What is required
The records below are to be returned word for word, with pictures left out.

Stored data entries
------------------------------------------------------------------------
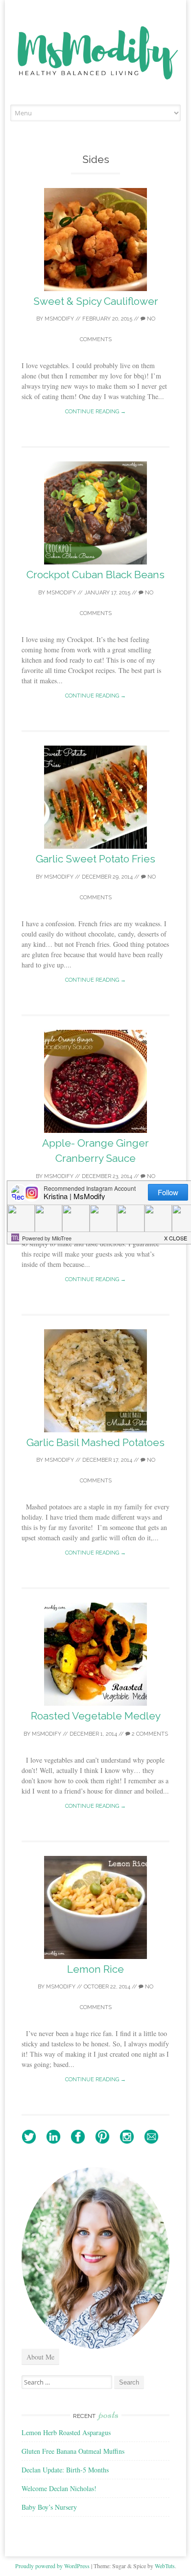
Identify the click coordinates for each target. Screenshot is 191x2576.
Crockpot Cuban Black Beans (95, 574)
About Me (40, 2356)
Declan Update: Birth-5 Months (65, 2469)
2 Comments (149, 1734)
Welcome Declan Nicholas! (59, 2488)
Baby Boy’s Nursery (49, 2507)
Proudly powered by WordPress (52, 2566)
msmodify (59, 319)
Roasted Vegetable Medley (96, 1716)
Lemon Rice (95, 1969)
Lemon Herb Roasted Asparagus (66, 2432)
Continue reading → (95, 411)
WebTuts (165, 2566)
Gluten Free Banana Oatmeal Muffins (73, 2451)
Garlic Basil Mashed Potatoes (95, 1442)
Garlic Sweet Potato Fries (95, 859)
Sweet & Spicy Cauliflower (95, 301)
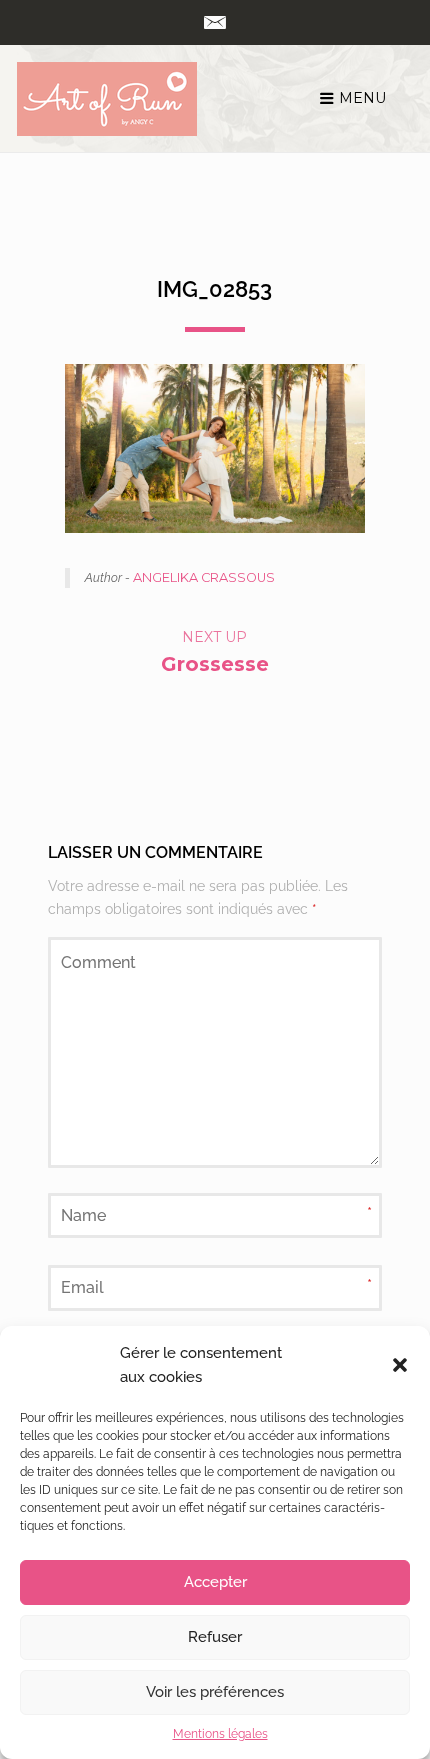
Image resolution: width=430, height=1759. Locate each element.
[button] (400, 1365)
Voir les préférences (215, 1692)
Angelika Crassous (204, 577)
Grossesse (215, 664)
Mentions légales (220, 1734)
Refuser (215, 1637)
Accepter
------------------------------------------------------------------------
Task output
Identify the click coordinates for each target. Screenshot is 191x2576.
Crockpot Cuban Black Beans (95, 574)
About Me (40, 2356)
Declan Update: Birth-5 Months (65, 2469)
2 Comments (149, 1734)
Welcome Declan Nicholas! (59, 2488)
Baby Boy’s Nursery (49, 2507)
Proudly powered by WordPress (52, 2566)
msmodify (59, 319)
Roasted Vegetable Medley (96, 1716)
Lemon Rice (95, 1969)
Lemon Herb Roasted Asparagus (66, 2432)
Continue reading → (95, 411)
WebTuts (165, 2566)
Gluten Free Banana Oatmeal Muffins (73, 2451)
Garlic Basil Mashed Potatoes (95, 1442)
Garlic Sweet Potato Fries (95, 859)
Sweet & Spicy Cauliflower (95, 301)
Image resolution: width=430, height=1759. Locate each element.
[button] (400, 1365)
Voir les préférences (215, 1692)
Angelika Crassous (204, 577)
Grossesse (215, 664)
Mentions légales (220, 1734)
Refuser (215, 1637)
Accepter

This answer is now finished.